Copy out every line of the records below verbatim, omitting the pictures from your response.

(An excerpt from a dataset)
※ ※ ※
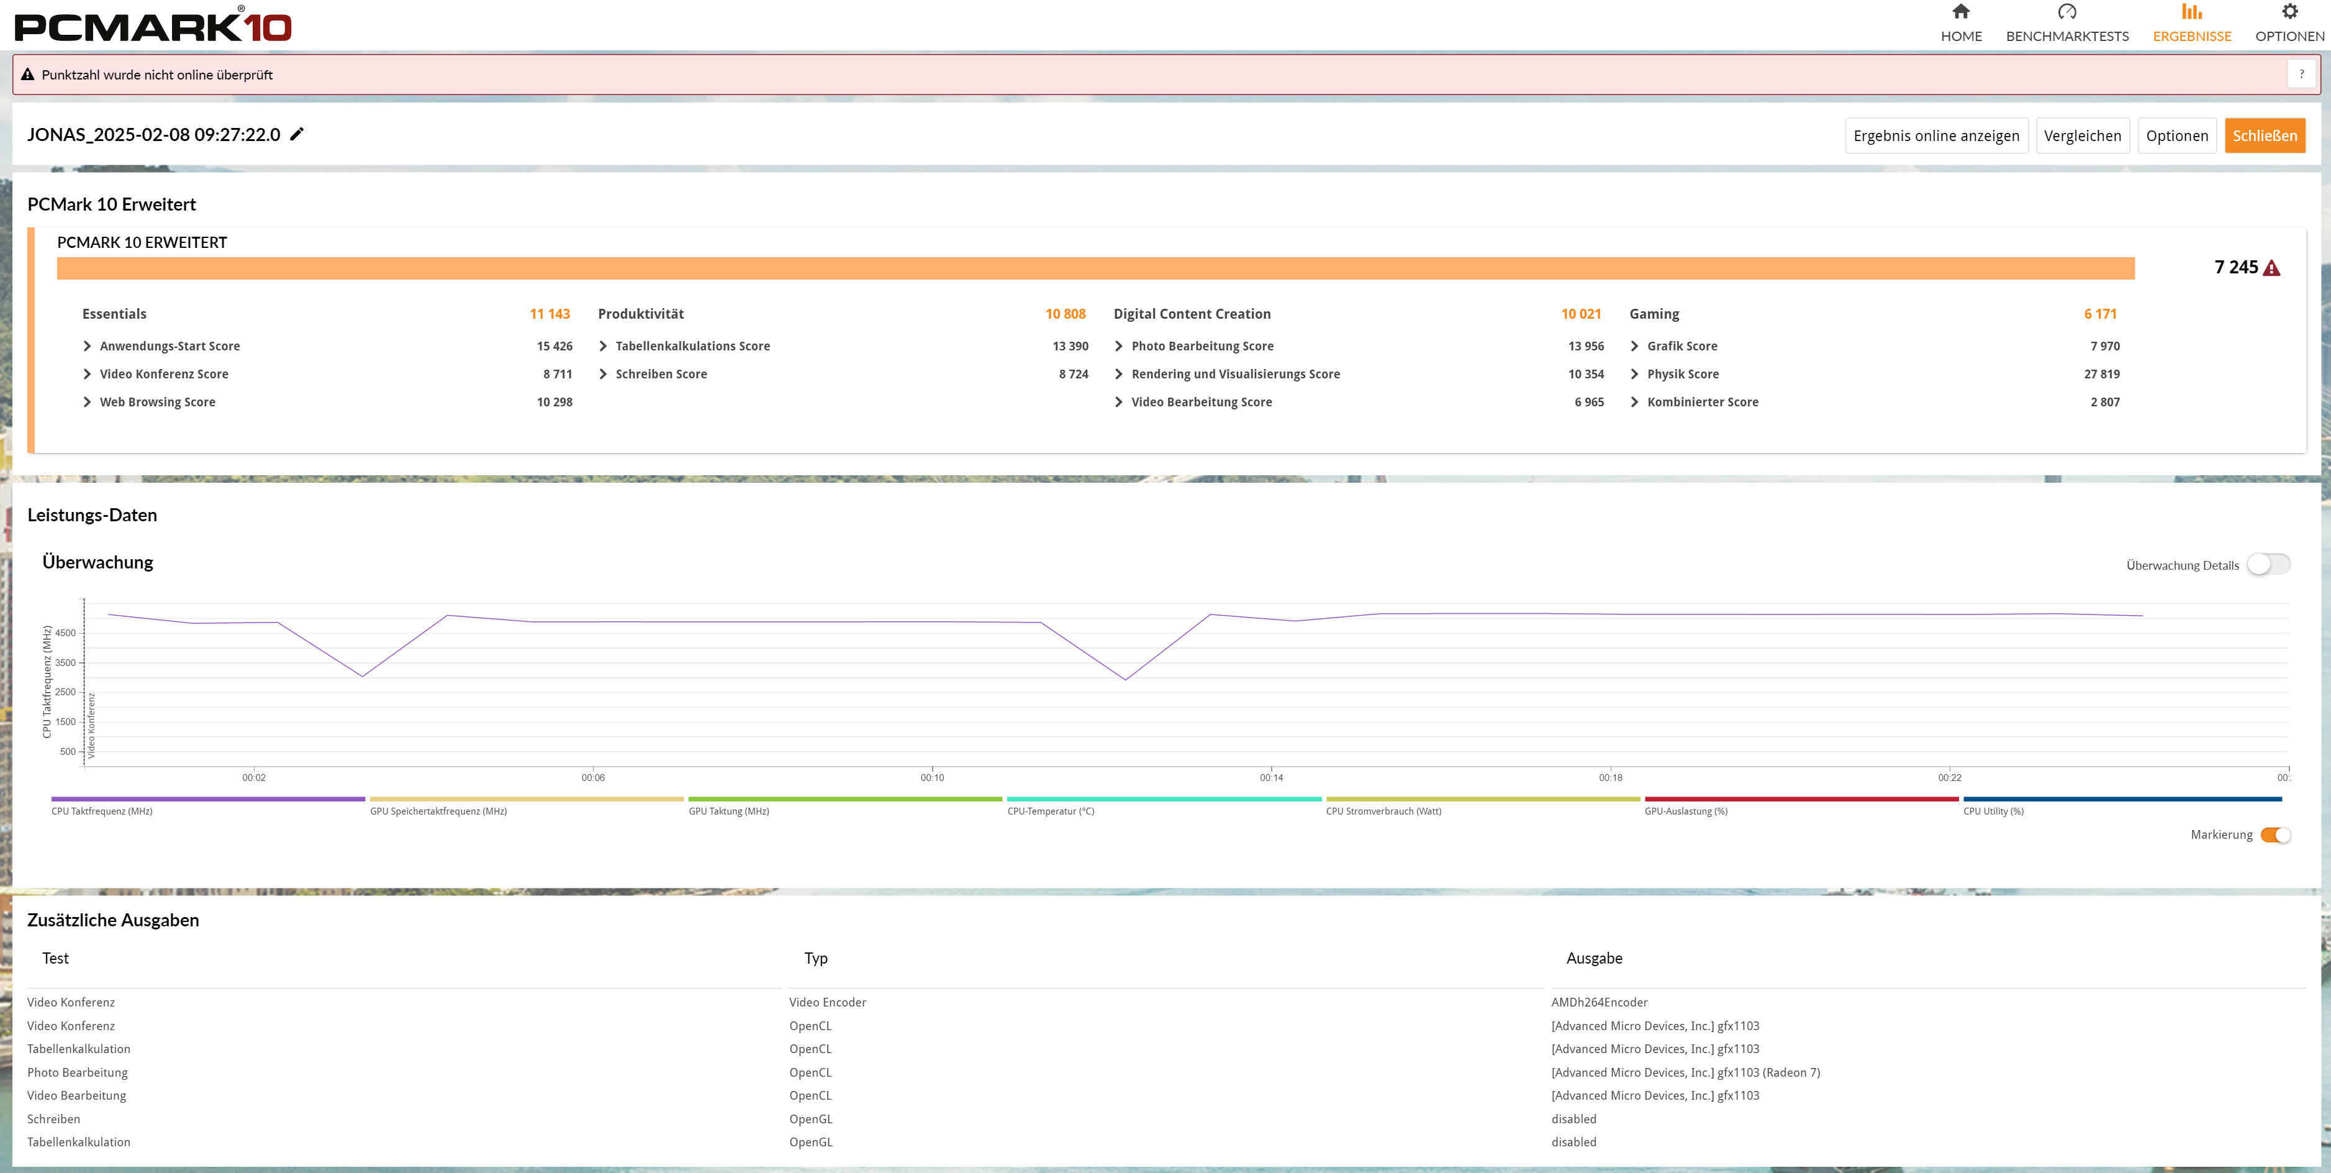The image size is (2331, 1173).
Task: Select the CPU-Temperatur turquoise legend bar
Action: pos(1164,799)
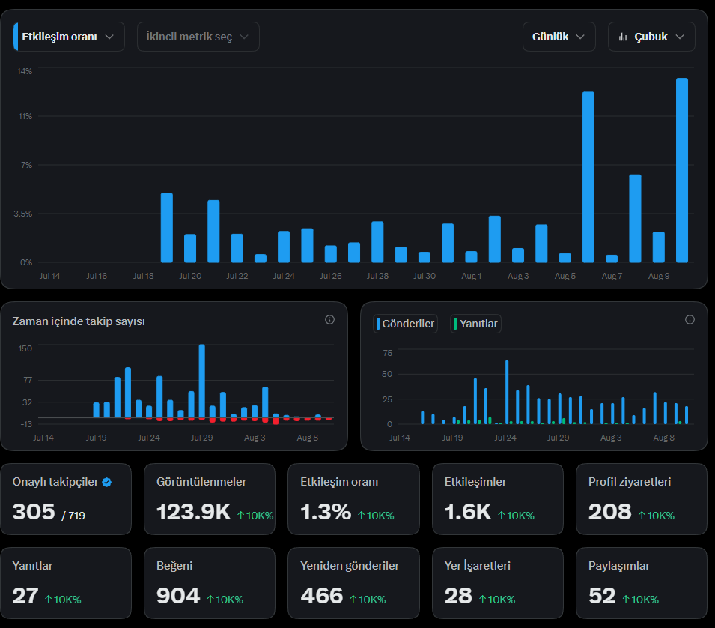Click the info icon on follower count chart
The height and width of the screenshot is (628, 715).
pyautogui.click(x=329, y=320)
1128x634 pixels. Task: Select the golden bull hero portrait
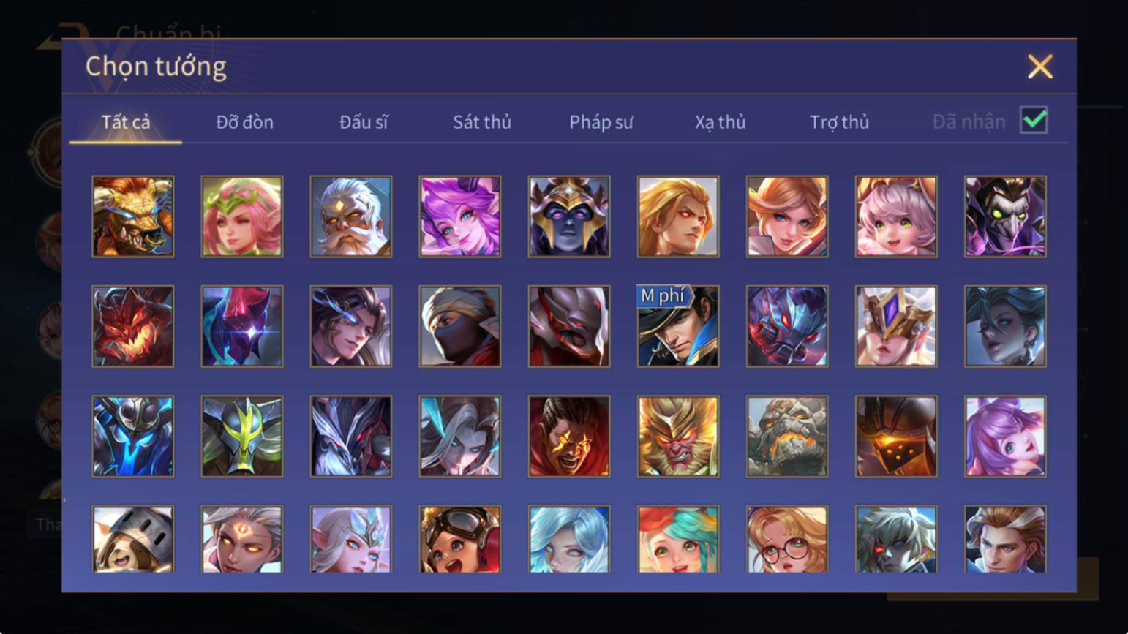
※ ※ ※
• Exercise answer:
The image size is (2331, 1173).
Task: Select the CPU-Temperatur turquoise legend bar
Action: pos(1164,799)
Click the info icon on follower count chart
The height and width of the screenshot is (628, 715).
pyautogui.click(x=329, y=320)
1128x634 pixels. Task: Select the golden bull hero portrait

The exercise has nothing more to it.